Oakley, Christopher Arris. “The legend of Henry Berry Lowry: Strike at the Wind! and the Lumbee Indians of North Carolina.” Mississippi quarterly 60.1 (Winter/Spring 2007): 59–80. Key source
This article is a richly detailed, clearly written history of the outdoor drama Strike at the Wind!, from the planning stages in 1968, to the first opening night of its premiere season (July 1, 1976), through its reopening under the auspices of the Carolina Arts Network in the summer of 2006. Oakley provides a concise, clear summary of the late-nineteenth-century historical events portrayed in Strike at the Wind!. He also explains the subsequent position of the Lumbee in tri-racial Robeson County, especially when the North Carolina Constitution, state laws, and local practices made the Lumbee disenfranchised and increasingly separate. Thus, Oakley's cultural, political, and historical overview provides crucial context for Henry Berry Lowry's coming to be viewed, by the time Strike at the Wind! premiered, as the folk hero of the Lumbee.
Along the way, Oakley discusses the outdoor drama's predecessor, The Life-Story of a People. This pageant on Lumbee history, written by Ellen C. Deloria, was performed with a mostly local cast of 150, in 1940 and 1941. He explains the other factors at play during the planning stages of the drama as well. He discusses interest in bringing in tourist revenues; growing interest, in the late 1960s, in Native American culture; the popular as well as financial success of other outdoor dramas in North Carolina; and a desire to educate people about the history of the Lumbee, who had attained a limited form of federal recognition in 1956.Oakley also traces decisions such as which time periods and historical events the drama should focus on and who would write the play and compose the music. He reviews earlier fictional accounts of Henry Berry Lowry, briefly contrasting their treatment of him with Umberger's in the Strike at the Wind! script.

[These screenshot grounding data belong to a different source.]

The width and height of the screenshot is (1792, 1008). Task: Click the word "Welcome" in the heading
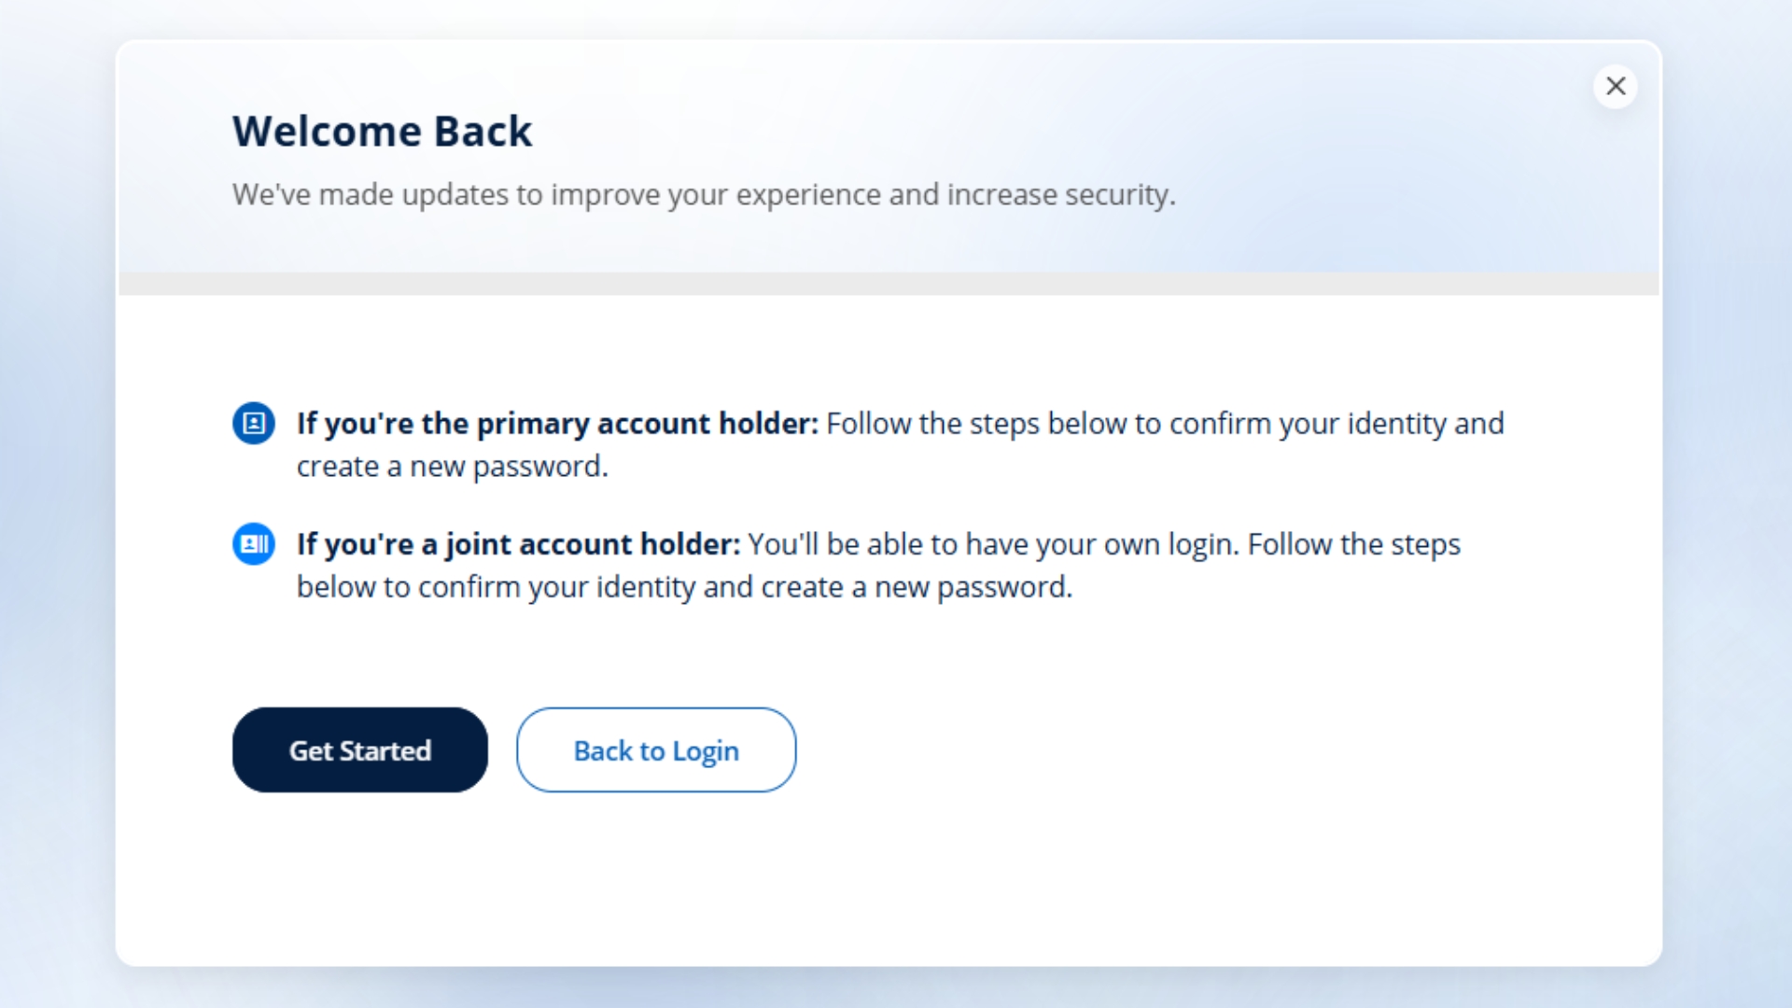point(327,132)

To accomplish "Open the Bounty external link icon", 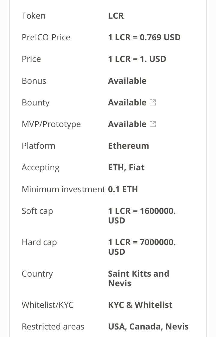I will point(153,102).
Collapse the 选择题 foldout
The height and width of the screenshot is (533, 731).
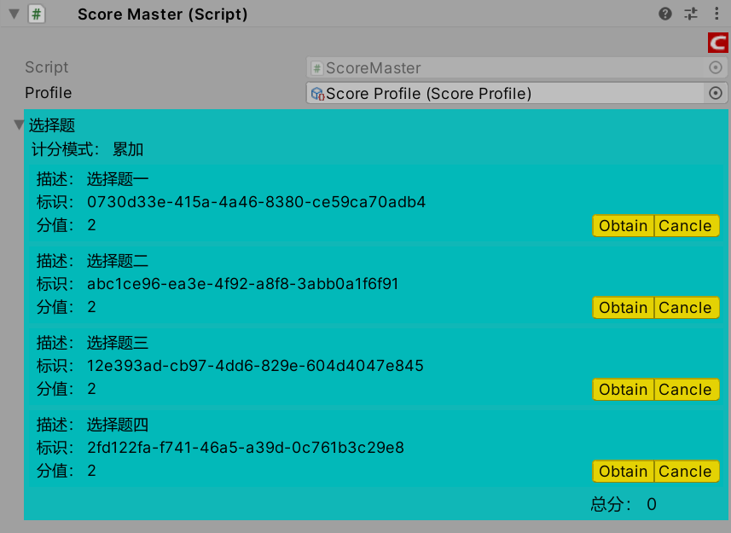point(18,125)
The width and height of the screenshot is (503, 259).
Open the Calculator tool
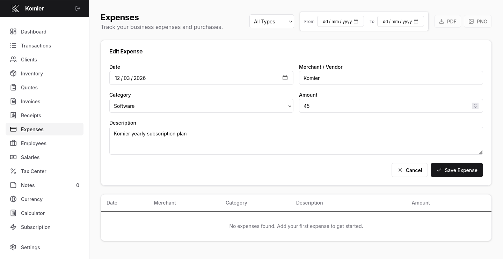point(32,213)
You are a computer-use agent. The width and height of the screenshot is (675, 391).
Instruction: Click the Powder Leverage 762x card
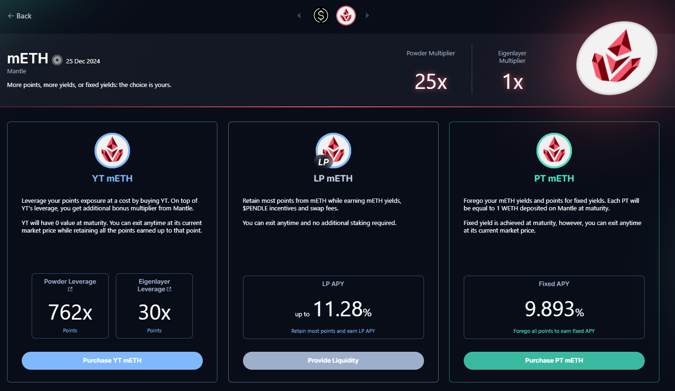click(70, 305)
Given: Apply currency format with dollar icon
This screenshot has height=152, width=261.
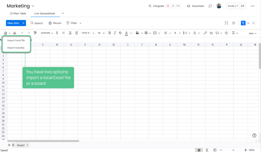Looking at the screenshot, I should tap(57, 33).
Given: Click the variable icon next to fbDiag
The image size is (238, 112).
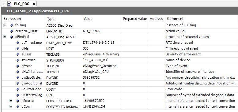Looking at the screenshot, I should [x=12, y=25].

The article also describes concerns, during the development period, about casting; creative control of the play; and finances for building the amphitheater and producing the play. The article traces attendance, casting changes, and commentary on the play in local newspapers in the first few seasons; it then touches on the increasing financial struggles in the 1990s and the production lapses of 1996–1998 and 2004–2005.Most importantly, Oakley relates Henry Berry Lowry and Strike at the Wind! to Lumbee cultural identity and pride. The article concludes with Carolina Arts Network's acquisition of the rights to Strike at the Wind! in 2005, its aims for the drama, and its reopening at the of the production in 2006. There is also a summation of the position Strike at the Wind! came to hold in Lumbee society and as a manifestation of Lumbee identity.
This article is a useful and much-needed contribution to the scholarship on Strike at the Wind! and on Henry Berry Lowry.